▶ _WORK INSTRUCTION_: Go line by line through the records and tally those that include "size". Respond with the tally only.

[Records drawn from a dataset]
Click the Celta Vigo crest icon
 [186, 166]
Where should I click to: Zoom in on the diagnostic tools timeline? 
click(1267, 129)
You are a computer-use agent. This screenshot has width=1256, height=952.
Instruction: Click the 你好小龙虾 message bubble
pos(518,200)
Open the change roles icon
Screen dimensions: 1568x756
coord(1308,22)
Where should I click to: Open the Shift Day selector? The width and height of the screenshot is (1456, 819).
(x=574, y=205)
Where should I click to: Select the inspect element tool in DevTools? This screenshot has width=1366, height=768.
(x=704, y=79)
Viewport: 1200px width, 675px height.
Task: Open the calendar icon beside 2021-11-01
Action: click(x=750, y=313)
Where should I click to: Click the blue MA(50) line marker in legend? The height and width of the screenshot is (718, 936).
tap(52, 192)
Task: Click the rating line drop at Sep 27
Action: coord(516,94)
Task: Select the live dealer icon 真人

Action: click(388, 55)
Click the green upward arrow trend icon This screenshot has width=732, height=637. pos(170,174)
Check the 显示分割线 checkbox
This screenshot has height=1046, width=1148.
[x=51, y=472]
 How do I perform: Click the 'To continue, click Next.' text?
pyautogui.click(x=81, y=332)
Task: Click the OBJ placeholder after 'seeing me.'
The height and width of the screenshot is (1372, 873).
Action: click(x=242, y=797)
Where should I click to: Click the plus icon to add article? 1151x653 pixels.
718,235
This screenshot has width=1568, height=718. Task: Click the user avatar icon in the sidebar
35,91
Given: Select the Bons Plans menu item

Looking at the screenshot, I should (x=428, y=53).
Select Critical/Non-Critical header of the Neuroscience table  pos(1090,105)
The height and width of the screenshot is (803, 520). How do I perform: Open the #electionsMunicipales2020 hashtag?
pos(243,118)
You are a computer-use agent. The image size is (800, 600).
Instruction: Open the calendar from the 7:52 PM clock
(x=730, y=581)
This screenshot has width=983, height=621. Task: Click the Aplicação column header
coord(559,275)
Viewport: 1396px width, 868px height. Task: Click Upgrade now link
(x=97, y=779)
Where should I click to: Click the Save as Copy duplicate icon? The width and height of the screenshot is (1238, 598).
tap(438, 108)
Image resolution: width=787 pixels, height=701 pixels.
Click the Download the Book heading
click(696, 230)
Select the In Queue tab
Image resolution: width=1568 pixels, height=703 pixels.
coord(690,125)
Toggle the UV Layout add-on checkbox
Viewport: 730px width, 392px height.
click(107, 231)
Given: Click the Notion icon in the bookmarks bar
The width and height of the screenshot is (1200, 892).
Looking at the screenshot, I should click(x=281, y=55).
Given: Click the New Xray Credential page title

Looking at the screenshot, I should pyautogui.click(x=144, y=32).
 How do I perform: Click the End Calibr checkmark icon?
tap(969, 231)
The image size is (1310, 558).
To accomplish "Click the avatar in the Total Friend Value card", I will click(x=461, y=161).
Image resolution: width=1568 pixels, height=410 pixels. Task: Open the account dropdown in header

▶ _TASK OUTPUT_: 2